The horror in Russia was much more closely linked to political violence and lack of liberties. That is something that can also be said of, say, Pinochet’s Chile, despite it being the testing ground of Chicago Economics, the most right-wing of all.

But this is what it is. Again, let me repeat that this was an intelligent man, and not a naturally mean one. A few days later, I heard another, similarly kind man, although also one who would probably spend most of his life talking to senior managers, state that he expected the economy to pick up because Hollande was at last turning to the right direction and “the confidence will grow over 2014”. Paul Krugman will go down in history as the person who coined the “Confidence Fairy” –it is apparently alive and well in France. Never mind that no model can explain how it would work, never mind that we have many years of data in many countries, all pointing in the same direction, people in France know, they just know, that this is the way to go.
And I suggest that a lot of it is groupthink.

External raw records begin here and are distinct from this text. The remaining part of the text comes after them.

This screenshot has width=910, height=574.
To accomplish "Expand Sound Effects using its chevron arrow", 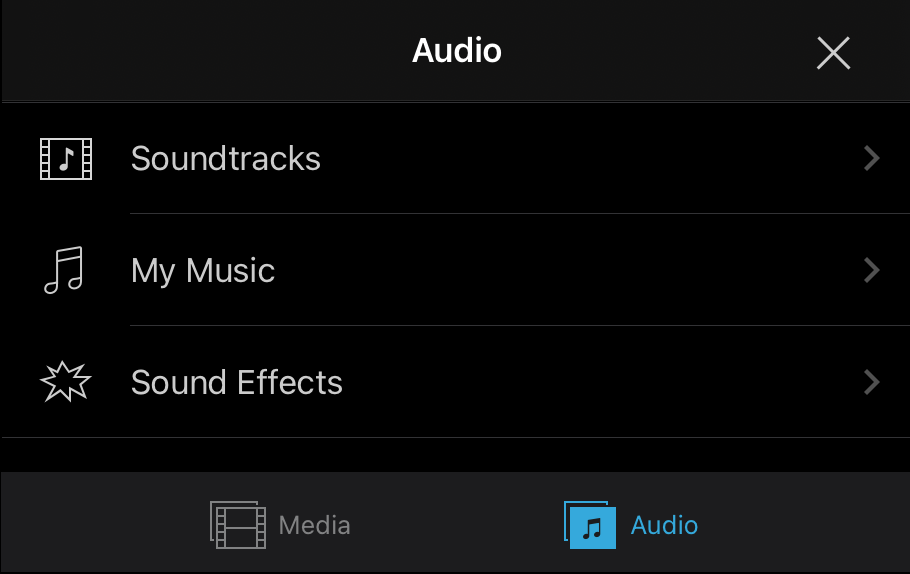I will pyautogui.click(x=872, y=382).
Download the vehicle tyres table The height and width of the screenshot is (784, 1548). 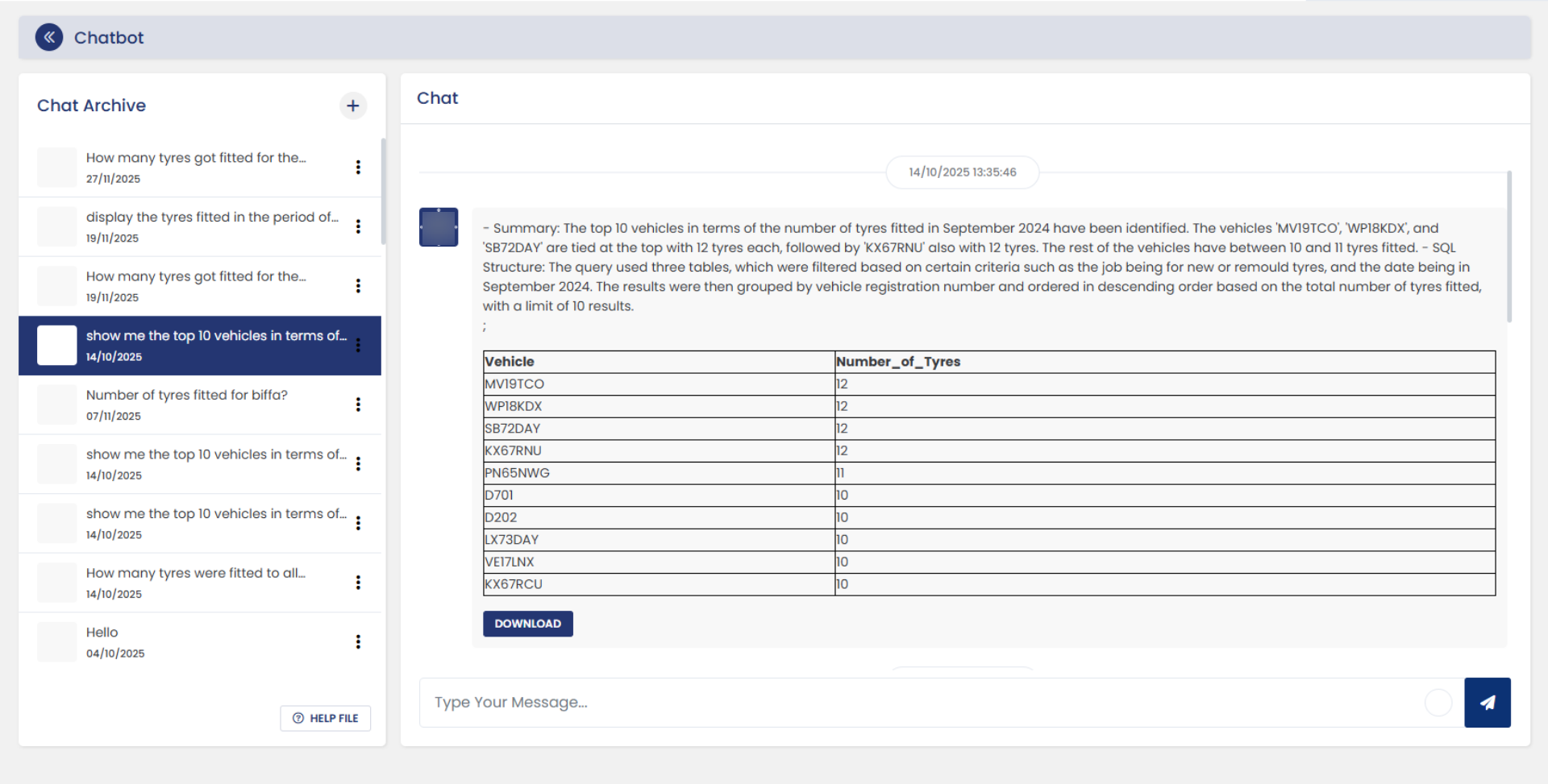click(x=528, y=624)
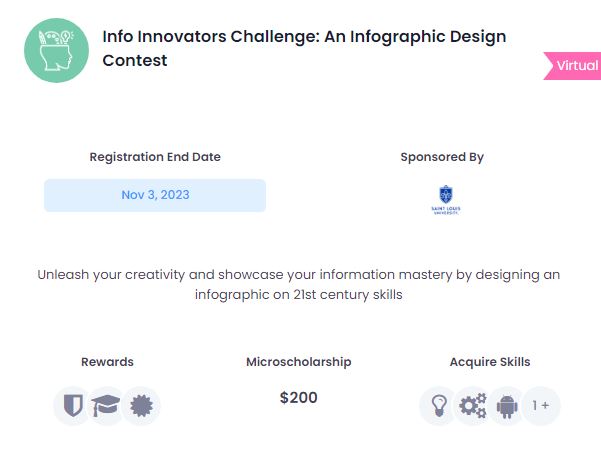
Task: Click the Registration End Date label
Action: (155, 157)
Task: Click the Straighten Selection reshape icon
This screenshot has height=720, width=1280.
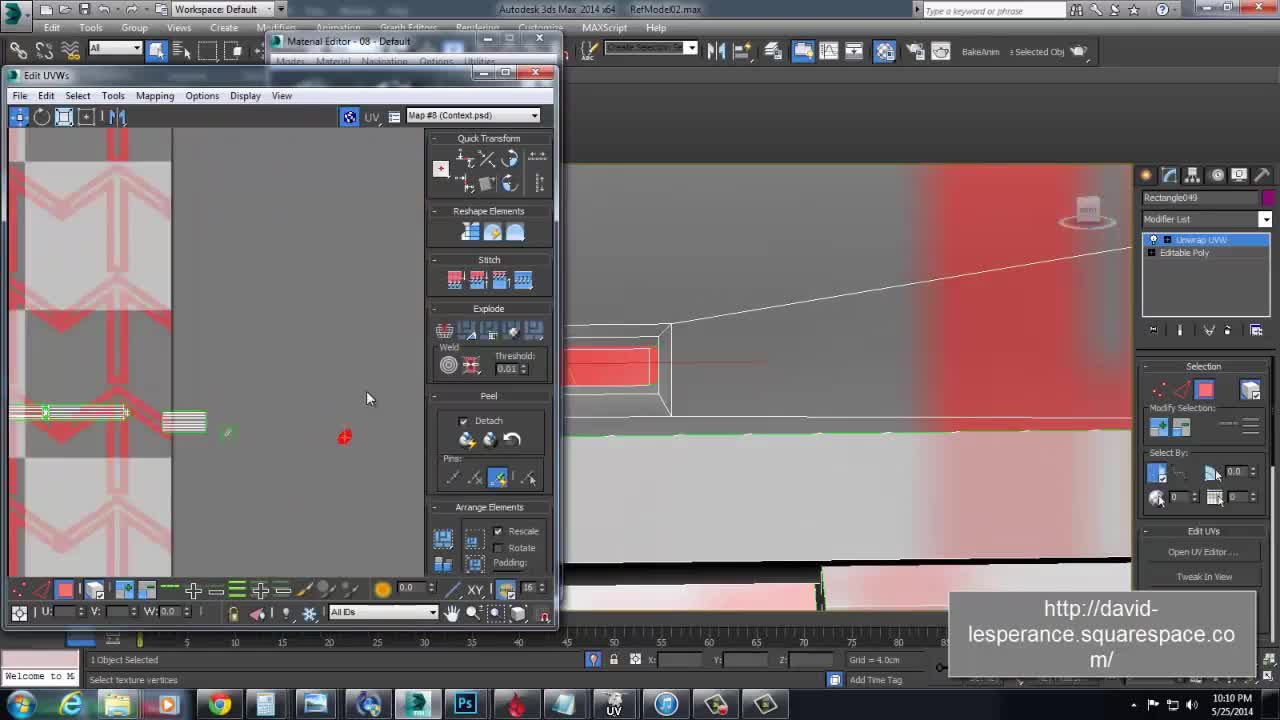Action: click(x=470, y=232)
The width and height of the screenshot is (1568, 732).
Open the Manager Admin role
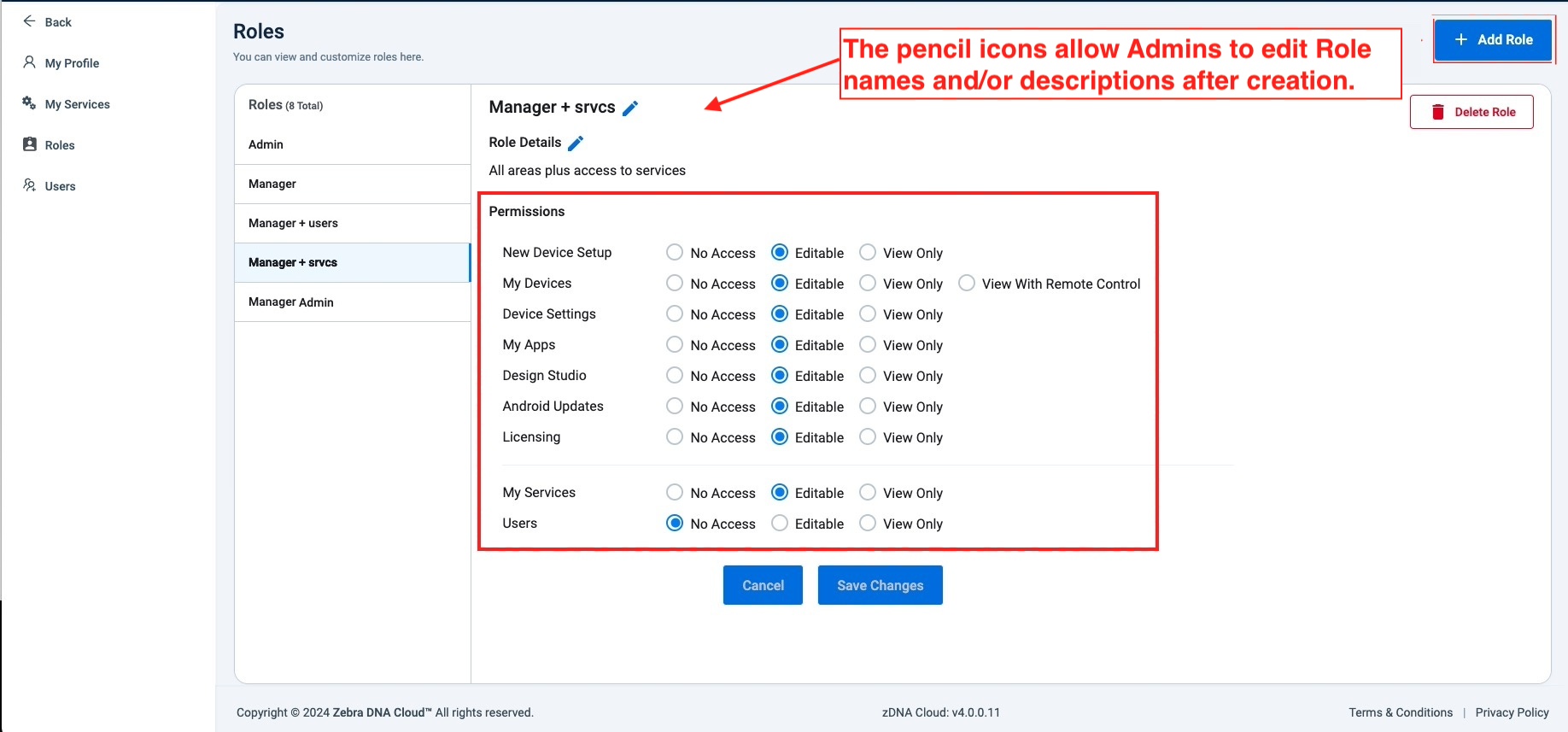click(x=291, y=302)
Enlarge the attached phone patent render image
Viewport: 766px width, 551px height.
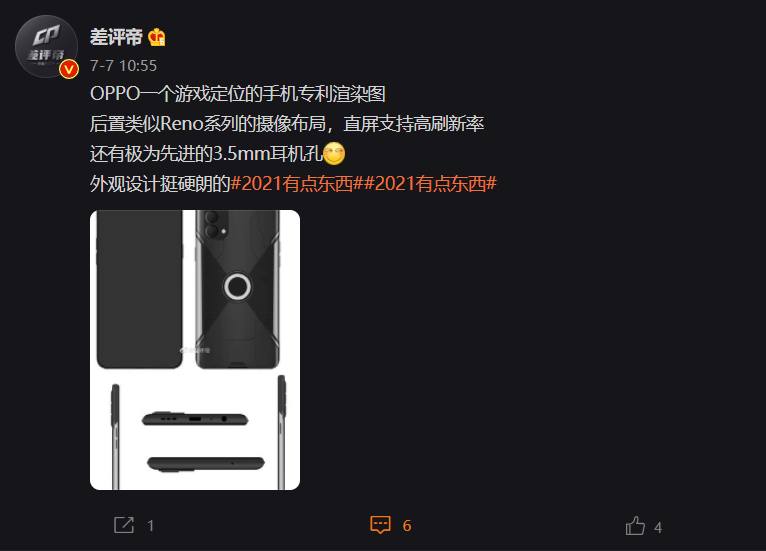coord(195,350)
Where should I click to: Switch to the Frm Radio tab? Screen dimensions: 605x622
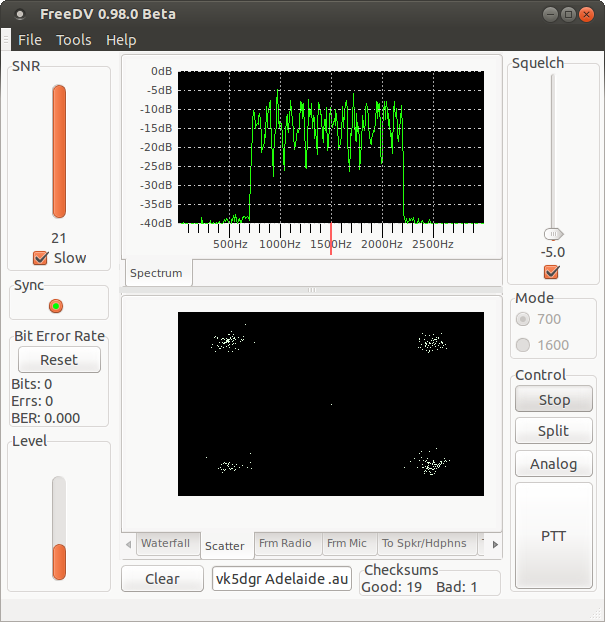(x=285, y=544)
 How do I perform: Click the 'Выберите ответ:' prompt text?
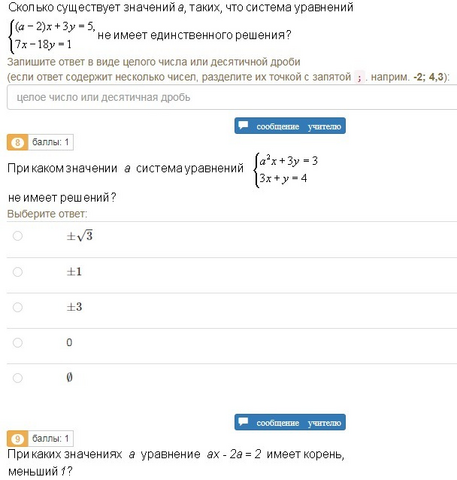click(x=47, y=214)
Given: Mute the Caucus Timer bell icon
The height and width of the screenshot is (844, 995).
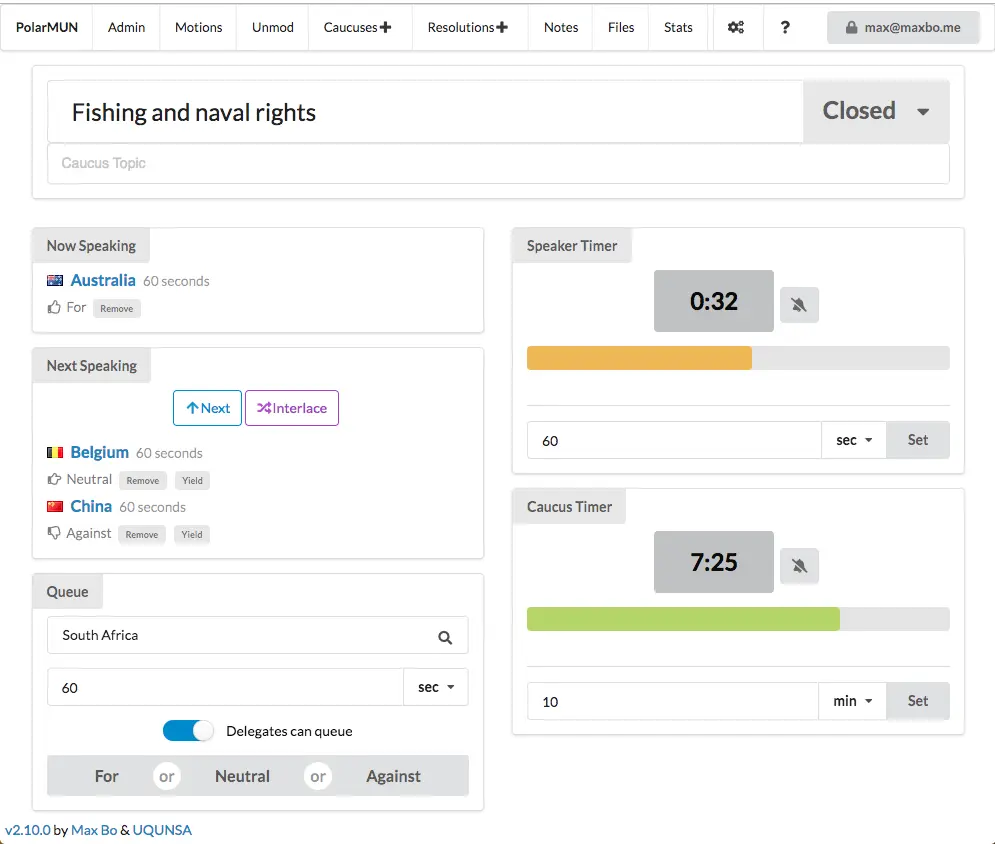Looking at the screenshot, I should (798, 565).

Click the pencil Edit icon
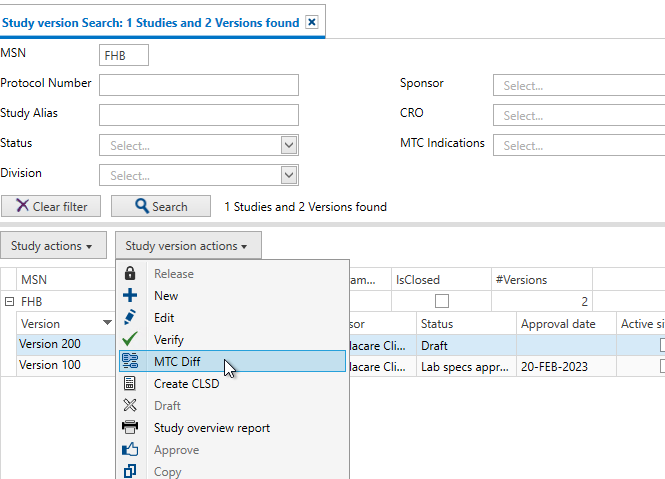[x=130, y=318]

I am told that this is the view of Economics that is taught in business schools. And while I have been advised that people may find it tiresome that I openly defend some of my beliefs, it is never considered tiresome to promote right-wing slogans in the business world, certainly not at management level and above. Add in a drop of survival instinct from those who don’t feel it makes much sense, and very soon you have all the making of a perfect echo chamber. Never will it be considered distasteful in wealthy company to complain about punitive taxes on the rich (despite them being at record lows) or on companies. But try and suggest that something should be done to diminish inequality and/or rents, and you might as well have directly applied to the social pariah club. We have, like Orwell anticipated with newspeak, moved into a situation where it is a condition for admission in any somewhat influential circle that one voices right-wing propaganda, or at the very least nods in agreement when it is spoken.

And I don't think we'll get very far until we break this unison.